Deletion of the 7 Nicotinic Acetylcholine Receptor Gene Improves Cognitive Deficits and Synaptic Pathology in a Mouse Model of Alzheimer's Disease

Abstract

It has been recently shown that the Alzheimer9s disease (AD) pathogenic peptide amyloid β_1–42 (Aβ_1–42) binds to the α7 nicotinic acetylcholine receptor (α7nAChR) with high affinity and the α7nAChR and Aβ_1–42 are both found colocalized in neuritic plaques of human brains with AD. Moreover, the intraneuronal accumulation of Aβ_1–42 was shown to be facilitated by its high-affinity binding to the α7nAChR, and α7nAChR activation mediates Aβ-induced tau protein phosphorylation. To test the hypothesis that α7nAChRs are involved in AD pathogenesis, we used a transgenic mouse model of AD overexpressing a mutated form of the human amyloid precursor protein (APP) and lacking the α7nAChR gene (APPα7KO).

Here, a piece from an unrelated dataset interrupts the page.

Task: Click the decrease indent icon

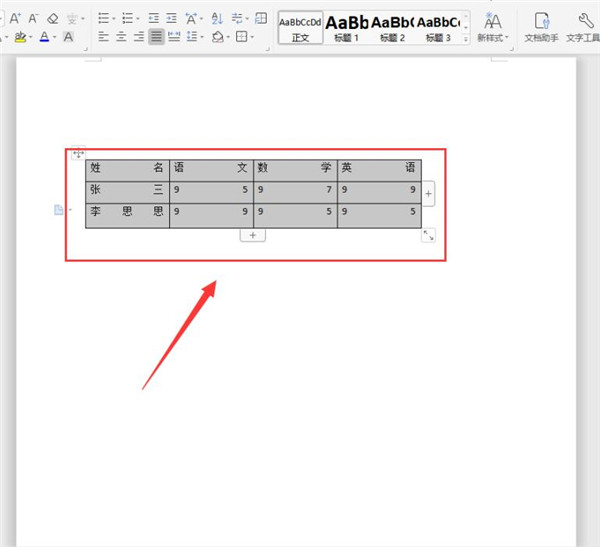Action: click(x=153, y=18)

We have shown that, despite the presence of high amounts of APP and amyloid deposits, deleting the α7nAChR subunit in the mouse model of AD leads to a protection from the dysfunction in synaptic integrity (pathology and plasticity) and learning and memory behavior. Specifically, APPα7KO mice express APP and Aβ at levels similar to APP mice, and yet they were able to solve a cognitive challenge such as the Morris water maze test significantly better than APP, with performances comparable to control groups. Moreover, deleting the α7nAChR subunit protected the brain from loss of the synaptic markers synaptophysin and MAP2, reduced the gliosis, and preserved the capacity to elicit long-term potentiation otherwise deficient in APP mice. These results are consistent with the hypothesis that the α7nAChR plays a role in AD and suggest that interrupting α7nAChR function could be beneficial in the treatment of AD.